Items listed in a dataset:
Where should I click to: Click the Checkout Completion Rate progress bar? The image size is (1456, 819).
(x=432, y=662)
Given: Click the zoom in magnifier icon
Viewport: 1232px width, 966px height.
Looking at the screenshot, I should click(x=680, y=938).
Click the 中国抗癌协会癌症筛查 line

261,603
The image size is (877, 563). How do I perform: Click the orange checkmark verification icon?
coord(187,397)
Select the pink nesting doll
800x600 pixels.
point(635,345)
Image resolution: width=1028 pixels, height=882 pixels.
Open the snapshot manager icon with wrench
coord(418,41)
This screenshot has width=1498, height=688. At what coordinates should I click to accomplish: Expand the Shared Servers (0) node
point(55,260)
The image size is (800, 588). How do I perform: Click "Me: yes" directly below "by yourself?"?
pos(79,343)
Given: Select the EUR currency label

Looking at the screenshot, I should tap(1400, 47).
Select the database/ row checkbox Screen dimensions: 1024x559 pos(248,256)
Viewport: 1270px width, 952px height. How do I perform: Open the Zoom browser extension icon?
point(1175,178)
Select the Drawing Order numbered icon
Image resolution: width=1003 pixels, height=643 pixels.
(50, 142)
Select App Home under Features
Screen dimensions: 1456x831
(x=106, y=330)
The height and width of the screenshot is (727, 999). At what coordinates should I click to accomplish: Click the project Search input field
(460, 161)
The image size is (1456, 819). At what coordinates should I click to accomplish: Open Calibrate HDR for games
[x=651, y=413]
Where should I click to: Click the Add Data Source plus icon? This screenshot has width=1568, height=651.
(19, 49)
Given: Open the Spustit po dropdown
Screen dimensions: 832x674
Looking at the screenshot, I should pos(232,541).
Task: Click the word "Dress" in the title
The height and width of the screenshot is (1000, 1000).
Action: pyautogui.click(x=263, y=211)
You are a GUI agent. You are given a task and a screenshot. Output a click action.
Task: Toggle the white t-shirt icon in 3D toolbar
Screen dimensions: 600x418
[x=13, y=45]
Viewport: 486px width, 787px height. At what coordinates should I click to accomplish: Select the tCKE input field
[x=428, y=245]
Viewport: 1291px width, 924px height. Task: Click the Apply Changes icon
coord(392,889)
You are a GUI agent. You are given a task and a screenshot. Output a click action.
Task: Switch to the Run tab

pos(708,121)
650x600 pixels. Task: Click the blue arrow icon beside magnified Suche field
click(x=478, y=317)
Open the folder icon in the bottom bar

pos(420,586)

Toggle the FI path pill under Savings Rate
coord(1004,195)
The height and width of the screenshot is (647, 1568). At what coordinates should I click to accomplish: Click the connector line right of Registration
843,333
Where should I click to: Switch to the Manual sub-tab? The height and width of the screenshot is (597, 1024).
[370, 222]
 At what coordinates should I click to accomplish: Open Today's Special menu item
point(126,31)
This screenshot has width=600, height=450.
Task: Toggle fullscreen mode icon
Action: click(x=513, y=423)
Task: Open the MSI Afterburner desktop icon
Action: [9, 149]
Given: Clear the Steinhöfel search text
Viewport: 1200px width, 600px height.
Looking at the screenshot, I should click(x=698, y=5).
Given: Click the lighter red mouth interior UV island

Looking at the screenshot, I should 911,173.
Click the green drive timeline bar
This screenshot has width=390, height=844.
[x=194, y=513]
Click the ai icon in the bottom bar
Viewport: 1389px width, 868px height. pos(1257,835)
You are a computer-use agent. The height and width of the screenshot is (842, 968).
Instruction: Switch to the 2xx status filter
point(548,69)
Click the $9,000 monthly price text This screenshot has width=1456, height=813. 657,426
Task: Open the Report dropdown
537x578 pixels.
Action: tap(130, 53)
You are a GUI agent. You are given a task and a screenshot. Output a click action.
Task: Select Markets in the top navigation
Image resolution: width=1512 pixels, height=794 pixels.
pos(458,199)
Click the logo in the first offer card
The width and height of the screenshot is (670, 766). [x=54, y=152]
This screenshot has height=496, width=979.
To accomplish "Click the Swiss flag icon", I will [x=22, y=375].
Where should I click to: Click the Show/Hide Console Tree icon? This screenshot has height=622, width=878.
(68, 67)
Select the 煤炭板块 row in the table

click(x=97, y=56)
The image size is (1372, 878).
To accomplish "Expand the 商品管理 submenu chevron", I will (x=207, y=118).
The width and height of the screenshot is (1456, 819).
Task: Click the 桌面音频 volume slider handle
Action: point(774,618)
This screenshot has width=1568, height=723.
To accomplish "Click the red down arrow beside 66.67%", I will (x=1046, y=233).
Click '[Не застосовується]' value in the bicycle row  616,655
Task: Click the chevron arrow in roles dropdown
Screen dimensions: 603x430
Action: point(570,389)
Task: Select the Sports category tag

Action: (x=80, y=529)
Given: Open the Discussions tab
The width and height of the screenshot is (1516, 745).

Exercise directions>
Count the lines of the items above that contain the word "bottom", treating uppercase and lowercase as different. Reply with the number alone.

Answer to this problem>
2